リメイクと諸作品への影響
出典: フリー百科事典『ウィキペディア(Wikipedia)』 (2022/06/10 12:19 UTC 版)
これまでに黒澤作品は国内外で何度もリメイクされている。ハリウッド映画では、ジョン・スタージェス監督の『荒野の七人』(1960年)が『七人の侍』、マーティン・リット監督の『暴行』(1964年)が『羅生門』を公式にリメイクし、それぞれ舞台を西部劇に移し替えている。セルジオ・レオーネ監督のマカロニ・ウエスタン『荒野の用心棒』(1964年)は、『用心棒』を非公式でリメイクした作品で、黒澤は東宝とともに著作権侵害で告訴し、和解に応じた製作者側から日本などの配給権と世界興行収入の15%を受け取っている。
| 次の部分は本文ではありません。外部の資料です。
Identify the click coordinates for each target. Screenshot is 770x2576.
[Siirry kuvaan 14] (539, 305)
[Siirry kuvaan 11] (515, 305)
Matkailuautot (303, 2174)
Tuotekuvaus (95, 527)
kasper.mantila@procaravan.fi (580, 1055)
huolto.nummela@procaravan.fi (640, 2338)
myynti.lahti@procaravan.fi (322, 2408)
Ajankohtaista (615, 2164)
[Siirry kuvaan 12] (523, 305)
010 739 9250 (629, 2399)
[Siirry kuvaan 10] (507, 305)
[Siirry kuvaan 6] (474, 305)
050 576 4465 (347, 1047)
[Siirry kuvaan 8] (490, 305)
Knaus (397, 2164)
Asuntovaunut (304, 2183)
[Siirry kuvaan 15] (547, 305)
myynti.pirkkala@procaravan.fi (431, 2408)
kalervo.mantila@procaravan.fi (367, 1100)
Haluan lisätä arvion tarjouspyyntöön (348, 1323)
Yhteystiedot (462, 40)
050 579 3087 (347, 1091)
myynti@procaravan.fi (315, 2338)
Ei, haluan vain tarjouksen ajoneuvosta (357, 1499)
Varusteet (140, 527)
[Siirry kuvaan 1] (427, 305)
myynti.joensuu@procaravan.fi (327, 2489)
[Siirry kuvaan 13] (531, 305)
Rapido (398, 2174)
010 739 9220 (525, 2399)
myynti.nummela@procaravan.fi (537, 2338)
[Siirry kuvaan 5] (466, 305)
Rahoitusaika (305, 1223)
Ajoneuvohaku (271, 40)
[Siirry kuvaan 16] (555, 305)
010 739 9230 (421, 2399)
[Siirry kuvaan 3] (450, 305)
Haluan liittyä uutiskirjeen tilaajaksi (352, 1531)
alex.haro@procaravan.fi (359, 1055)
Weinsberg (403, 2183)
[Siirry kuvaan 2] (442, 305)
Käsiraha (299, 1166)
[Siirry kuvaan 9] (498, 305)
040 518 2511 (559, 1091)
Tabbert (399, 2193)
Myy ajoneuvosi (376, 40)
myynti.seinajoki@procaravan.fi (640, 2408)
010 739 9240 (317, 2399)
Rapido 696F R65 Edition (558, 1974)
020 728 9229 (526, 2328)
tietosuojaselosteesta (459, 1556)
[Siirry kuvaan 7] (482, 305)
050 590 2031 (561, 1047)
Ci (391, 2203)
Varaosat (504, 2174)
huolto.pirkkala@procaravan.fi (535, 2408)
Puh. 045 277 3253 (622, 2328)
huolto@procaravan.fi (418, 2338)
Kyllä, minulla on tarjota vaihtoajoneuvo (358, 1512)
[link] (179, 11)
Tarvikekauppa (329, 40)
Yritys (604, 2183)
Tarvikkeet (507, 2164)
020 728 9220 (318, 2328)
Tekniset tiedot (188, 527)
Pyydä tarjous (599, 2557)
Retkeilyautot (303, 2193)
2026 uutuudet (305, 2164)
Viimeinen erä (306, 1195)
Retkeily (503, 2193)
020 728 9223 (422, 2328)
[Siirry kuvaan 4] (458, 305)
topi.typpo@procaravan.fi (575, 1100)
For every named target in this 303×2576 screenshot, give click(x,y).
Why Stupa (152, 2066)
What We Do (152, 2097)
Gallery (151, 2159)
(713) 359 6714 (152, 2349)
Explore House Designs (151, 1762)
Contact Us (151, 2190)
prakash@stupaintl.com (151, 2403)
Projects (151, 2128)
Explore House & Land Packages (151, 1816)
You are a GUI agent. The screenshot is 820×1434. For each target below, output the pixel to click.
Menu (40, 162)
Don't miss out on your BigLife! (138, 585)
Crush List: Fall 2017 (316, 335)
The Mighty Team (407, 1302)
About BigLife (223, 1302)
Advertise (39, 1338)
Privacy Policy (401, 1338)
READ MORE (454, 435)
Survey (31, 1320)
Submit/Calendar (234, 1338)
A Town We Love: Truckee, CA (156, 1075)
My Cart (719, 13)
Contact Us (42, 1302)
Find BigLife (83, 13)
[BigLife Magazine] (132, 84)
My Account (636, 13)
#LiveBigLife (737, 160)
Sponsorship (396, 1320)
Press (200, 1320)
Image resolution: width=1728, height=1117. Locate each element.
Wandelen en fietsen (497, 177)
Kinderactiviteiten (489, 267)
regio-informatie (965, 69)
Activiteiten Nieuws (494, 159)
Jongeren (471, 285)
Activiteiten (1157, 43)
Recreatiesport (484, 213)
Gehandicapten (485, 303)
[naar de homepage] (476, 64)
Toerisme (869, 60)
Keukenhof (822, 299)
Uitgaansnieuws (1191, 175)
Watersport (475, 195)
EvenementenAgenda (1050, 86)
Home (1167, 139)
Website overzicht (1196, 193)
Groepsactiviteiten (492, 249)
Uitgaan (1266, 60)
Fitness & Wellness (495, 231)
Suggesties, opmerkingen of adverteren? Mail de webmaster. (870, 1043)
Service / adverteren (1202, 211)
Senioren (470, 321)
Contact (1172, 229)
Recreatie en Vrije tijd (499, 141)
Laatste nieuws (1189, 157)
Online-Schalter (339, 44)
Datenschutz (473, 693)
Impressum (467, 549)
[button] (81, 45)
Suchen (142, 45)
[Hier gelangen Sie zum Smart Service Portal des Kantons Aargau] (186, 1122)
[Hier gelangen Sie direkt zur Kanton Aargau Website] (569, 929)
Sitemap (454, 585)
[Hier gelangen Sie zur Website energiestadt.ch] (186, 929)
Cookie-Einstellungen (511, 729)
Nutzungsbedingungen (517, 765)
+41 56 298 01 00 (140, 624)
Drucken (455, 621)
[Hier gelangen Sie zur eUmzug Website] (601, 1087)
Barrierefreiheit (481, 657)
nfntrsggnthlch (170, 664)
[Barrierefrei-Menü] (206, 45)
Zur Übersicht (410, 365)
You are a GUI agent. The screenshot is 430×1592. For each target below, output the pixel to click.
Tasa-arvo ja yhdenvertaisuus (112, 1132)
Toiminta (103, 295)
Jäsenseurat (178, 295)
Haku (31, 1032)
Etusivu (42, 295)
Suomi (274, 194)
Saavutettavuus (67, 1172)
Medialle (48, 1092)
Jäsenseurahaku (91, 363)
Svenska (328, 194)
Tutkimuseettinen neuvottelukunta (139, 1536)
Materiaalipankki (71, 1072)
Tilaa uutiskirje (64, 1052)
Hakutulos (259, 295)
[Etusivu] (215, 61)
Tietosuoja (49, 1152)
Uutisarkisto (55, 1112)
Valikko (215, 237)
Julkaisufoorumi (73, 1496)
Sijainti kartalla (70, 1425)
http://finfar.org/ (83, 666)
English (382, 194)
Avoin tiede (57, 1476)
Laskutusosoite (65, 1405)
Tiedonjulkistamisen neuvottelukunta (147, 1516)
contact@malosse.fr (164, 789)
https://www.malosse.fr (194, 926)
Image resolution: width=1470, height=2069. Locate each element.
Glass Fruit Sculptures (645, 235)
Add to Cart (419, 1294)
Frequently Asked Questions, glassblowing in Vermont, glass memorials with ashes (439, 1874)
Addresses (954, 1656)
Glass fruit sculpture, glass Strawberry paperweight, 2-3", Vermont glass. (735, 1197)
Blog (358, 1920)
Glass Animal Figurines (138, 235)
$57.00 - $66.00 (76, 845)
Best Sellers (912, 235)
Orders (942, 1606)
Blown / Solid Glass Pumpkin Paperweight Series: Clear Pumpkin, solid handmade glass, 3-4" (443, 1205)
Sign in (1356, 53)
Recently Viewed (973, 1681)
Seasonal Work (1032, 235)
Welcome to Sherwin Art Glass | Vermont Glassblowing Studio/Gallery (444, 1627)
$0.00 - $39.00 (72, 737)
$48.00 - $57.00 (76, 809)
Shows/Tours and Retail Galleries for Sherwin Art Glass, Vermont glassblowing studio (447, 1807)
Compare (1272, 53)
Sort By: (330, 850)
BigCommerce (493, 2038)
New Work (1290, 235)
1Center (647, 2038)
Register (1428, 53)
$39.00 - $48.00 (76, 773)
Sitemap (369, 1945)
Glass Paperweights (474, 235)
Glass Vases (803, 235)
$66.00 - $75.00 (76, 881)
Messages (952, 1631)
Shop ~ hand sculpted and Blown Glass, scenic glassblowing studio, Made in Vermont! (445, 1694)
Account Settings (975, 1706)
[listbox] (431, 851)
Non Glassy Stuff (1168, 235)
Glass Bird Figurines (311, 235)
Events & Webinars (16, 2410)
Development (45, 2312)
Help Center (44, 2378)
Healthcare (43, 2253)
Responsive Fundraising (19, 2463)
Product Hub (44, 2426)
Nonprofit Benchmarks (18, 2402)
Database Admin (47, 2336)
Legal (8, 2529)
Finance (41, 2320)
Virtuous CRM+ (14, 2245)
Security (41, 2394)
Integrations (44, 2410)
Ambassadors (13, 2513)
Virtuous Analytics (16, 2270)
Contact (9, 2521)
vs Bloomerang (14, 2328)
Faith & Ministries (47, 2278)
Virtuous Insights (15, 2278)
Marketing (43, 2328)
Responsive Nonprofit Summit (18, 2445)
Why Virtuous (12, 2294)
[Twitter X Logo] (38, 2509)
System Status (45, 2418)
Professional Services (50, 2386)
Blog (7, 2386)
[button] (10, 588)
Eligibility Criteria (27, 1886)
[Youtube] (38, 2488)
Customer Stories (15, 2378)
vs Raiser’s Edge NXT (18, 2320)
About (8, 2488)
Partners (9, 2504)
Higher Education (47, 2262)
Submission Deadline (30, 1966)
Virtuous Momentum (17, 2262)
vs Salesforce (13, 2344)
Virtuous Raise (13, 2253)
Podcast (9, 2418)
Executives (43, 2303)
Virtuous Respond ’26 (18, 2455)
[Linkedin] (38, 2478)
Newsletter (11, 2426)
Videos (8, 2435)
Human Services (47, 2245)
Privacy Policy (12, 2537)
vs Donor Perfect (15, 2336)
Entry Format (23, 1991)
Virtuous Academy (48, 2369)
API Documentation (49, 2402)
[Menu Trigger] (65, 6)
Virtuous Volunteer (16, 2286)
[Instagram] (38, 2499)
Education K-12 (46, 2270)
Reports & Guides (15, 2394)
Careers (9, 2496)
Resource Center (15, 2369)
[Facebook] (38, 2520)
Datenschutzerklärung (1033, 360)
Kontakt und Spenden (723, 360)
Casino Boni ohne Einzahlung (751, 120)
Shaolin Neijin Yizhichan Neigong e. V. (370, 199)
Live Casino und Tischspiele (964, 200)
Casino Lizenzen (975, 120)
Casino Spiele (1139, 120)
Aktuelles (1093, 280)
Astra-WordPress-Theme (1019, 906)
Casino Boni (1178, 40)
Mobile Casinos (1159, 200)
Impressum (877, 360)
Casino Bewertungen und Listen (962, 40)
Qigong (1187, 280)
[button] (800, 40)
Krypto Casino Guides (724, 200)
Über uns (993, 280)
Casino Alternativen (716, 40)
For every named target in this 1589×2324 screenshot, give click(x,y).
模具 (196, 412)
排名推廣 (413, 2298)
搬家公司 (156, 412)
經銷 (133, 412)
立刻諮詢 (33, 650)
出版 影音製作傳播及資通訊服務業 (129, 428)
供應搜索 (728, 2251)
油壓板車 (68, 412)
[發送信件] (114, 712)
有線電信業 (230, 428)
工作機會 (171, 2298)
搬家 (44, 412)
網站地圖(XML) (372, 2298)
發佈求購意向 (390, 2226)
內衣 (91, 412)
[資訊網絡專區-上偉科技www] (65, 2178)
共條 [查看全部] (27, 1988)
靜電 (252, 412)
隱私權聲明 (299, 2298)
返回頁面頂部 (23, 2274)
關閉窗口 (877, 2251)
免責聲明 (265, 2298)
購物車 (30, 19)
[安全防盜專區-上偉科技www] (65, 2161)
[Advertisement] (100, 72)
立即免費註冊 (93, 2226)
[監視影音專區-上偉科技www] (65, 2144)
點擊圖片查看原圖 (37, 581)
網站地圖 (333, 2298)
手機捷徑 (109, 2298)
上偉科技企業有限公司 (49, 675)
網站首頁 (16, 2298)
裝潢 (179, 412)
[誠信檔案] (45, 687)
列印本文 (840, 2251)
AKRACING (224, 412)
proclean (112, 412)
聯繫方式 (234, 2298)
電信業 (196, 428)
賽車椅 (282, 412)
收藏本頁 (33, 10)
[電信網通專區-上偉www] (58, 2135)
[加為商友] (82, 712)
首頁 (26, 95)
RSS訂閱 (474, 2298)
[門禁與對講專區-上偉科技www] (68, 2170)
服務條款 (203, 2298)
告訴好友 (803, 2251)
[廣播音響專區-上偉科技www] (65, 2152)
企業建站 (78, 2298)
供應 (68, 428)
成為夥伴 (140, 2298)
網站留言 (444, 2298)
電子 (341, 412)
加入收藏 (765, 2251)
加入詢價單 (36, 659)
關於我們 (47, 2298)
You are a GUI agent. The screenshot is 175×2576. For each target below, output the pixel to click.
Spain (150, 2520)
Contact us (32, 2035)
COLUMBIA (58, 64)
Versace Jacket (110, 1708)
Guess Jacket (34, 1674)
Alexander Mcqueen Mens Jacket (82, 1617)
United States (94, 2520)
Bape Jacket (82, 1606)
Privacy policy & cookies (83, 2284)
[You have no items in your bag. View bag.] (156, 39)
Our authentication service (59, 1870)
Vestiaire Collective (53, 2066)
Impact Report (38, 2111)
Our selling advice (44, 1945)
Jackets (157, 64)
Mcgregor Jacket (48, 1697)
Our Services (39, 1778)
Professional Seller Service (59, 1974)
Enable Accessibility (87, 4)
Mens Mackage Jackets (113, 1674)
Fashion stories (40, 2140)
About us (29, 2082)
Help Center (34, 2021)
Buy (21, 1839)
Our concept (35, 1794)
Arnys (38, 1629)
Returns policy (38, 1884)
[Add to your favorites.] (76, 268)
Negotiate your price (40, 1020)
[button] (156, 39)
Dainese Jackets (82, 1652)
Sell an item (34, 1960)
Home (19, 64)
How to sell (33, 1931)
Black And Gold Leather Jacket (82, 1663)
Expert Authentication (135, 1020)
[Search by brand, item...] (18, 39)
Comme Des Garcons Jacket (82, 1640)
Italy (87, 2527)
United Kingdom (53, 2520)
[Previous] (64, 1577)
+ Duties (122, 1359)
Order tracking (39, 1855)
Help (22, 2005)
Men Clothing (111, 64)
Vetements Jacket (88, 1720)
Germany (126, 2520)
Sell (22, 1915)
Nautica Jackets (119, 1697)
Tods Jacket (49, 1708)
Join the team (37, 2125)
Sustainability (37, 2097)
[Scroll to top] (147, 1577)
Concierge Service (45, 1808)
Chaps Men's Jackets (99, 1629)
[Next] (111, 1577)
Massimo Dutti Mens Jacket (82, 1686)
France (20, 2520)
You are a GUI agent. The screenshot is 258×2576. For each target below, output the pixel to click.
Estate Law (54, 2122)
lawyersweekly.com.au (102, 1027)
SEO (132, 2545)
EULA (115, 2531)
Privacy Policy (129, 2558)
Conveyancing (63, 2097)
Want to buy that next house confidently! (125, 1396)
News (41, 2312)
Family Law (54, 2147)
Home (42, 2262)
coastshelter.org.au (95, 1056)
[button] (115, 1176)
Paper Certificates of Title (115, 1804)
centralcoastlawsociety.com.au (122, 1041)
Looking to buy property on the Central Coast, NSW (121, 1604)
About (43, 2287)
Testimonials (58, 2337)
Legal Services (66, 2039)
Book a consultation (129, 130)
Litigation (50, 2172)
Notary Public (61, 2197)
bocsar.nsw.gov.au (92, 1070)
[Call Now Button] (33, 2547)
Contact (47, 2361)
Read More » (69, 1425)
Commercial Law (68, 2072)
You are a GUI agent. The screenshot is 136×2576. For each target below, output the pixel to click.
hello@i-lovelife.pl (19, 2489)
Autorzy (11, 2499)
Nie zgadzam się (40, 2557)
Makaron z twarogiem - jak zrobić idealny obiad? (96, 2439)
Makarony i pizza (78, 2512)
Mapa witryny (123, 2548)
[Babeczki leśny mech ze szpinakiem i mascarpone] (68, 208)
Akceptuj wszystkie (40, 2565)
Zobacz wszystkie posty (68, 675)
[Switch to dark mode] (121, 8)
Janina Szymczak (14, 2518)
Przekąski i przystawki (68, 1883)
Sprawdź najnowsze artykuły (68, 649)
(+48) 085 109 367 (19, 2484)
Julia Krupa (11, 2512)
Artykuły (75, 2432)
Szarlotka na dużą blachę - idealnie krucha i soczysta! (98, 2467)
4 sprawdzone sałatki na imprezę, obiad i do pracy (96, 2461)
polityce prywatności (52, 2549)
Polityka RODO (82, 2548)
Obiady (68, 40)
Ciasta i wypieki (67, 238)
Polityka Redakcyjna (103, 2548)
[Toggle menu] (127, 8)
内川清一郎監督の『姿三四郎』(1965年)は、黒澤プロダクションが『姿三四郎』『續姿三四郎』を合わせてリメイクした作品で、黒澤自身がプロデューサーを務めた。 スター・ウォーズシリーズは黒澤作品から部分的な影響を受けている。ルーカスによるシリーズ1作目『スター・ウォーズ エピソード4/新たなる希望』(1977年)のストーリーのアイデアは『隠し砦の三悪人』を元にしており、黒澤作品で特徴的なワイプによる場面転換も採用している。C-3POとR2-D2は、『隠し砦の三悪人』の登場人物である百姓の太平と又七がモデルであることをルーカス自身が認めている。シリーズ7作目の『スター・ウォーズ/フォースの覚醒』(2015年)では、J・J・エイブラムス監督がシーンの構図とキャラクターの立ち位置を『天国と地獄』を参考にしたことを明らかにし、シリーズ8作目の『スター・ウォーズ/最後のジェダイ』(2017年)では、ライアン・ジョンソン監督が脚本に『羅生門』などの影響を受けたことを明らかにしている。 2020年発売のPlayStation 4用ゲームソフト『Ghost of Tsushima』は、黒澤の時代劇映画から強い影響を受けており、黒澤に敬意を込めてゲーム画面をモノクロで表示し、1950年代の黒澤作品の質感を再現した「Kurosawa Mode(黒澤モード)」という機能を搭載している。同作の開発者の一人であるジェイソン・コーネルは、黒澤作品の演出とカメラワークを大いに参考にし、風を使用した演出も黒澤作品で風が効果的に使われていることに触発されたと語っている。